Becoming an expert in niche areas

At the moment, a lot of the cyber unit's work is focused on intrusion detection and response, Davies said.

The office has refocused its emphasis on vulnerability discovery in recent times after being concerned the DSTG would lag behind industry on the issue.

“I was concerned we would be just a bit player, just a drop in the ocean in terms of what industry are doing,” Davies said.

“So we’ve rebalanced our emphasis on vulnerability discovery, where we try to find the flaws and predispositions in our systems before they get exploited by others."

In order to discover and identify flaws in technology before malicious actors, the DSTG is utilising the ‘fuzzing’ technique long popular with hackers and industry - whereby systems are bombarded with a range of inputs to determine where weaknesses lie.

But discovering flaws in hardware and software is just one of three related key areas Davies’ team is zeroing in on.

Davies thinks autonomous cyber defence and trustworthy ICT have the potential to significantly shake up the sector.

Trusting hardware

Most of the IT security products relied on by end users today assume that the underlying hardware is trustworthy, Davies said.

But in actuality hardware is open to a range of vulnerabilities, and it has the Prime Minister and Cabinet (PMC) -  the primary source of advice on government and parliamentary policy - worried.

“One concern of the PMC is the security of our ICT supply chain. We procure hardware from a range of countries and sources that we have to trust, but if you look at that supply chain there’s a range of opportunities from design to manufacture to supply to maintenance and even disposal for hardware trojans,” Davies said.

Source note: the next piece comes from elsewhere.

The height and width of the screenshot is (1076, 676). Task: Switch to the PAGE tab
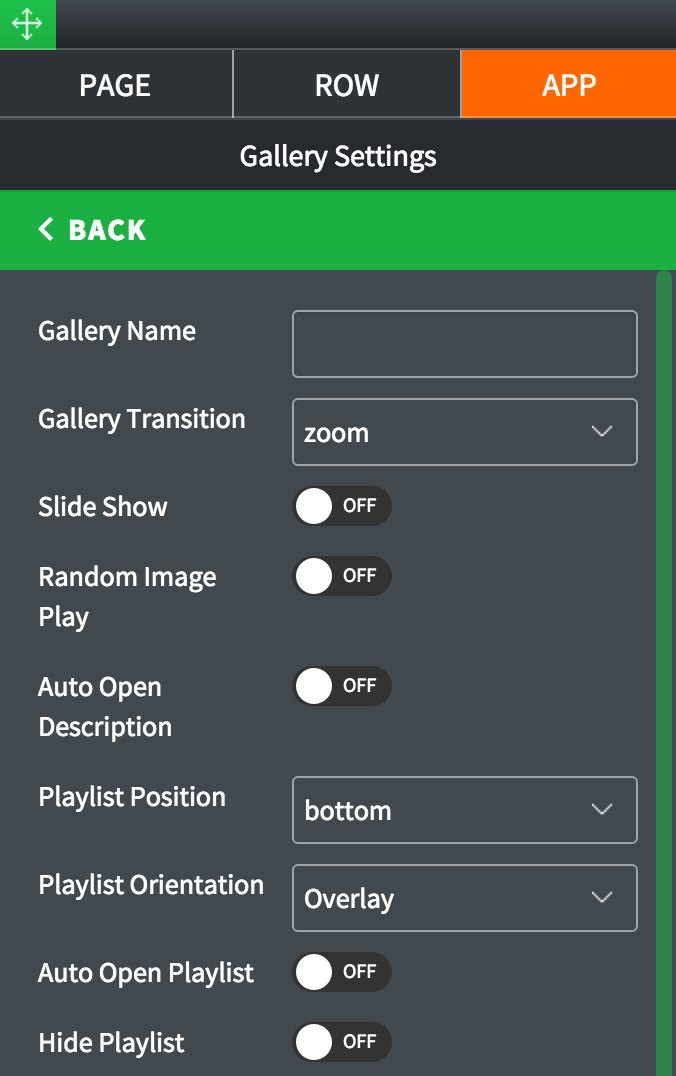[115, 85]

“Implants embedded in hardware ... that allow an adversary to gain a presence on your systems that can be triggered at will and can do a range of things from degrading systems to complete denial of service attacks.”

Australia doesn't have the industrial and economic capacity to have trusted foundries (centralised procurement of credited hardware), according to Davies.

So the DSTG is working to develop a "trustworthy computing basis" in collaboration with NICTA, which would involve a "very small hardware footprint that is very easy to credit with trusted software logic".

DSTG will provide “award-winning hardware approaches” and NICTA will supply trusted seL4 software kernels. The end goal is to have the capability to assume hardware is compromised and act accordingly.

The office has also built a “digital video guard” - a small hardware security peripheral that acts as a hardware trojan countermeasure.

The product is inserted between a host computer and a display and allows the contents of a known video signal to be trusted. 

Bug-hunting automatons

Similarly looming as a key area of focus, Davies believes, is autonomous cyber defence.

His team is currently working on a project called ‘Hinder’ that involves agents working within systems 24/7 to continually probe for weaknesses and fix any they discover.

“It’s about being able to respond within seconds of things happening, and being able to adapt and be resilient for threats,” Davies said.

“At the moment we put in anti-virus platforms and firewalls and they sit there until there’s a threat and we react. How many times do we hear of compromises in our systems that sit there for months before they are detected?”

It’s a new area for the DSTG, Davies said. But the agency wants to have some autonomous cyber defence capacity with the agency’s research networks within the next five years.

These software agents would be able to, for example, “see a particular vulnerability path for a particular server, or see a route is misconfigured".

“They might discover a user has temporarily disabled application whitelisting to test a new product, or that during the night the firewall has upgraded and disabled certain important functions in systems,” Davies said.

“The agents would detect all that, shut down systems, repair them and bring them back, or even clone them to understand what’s going on."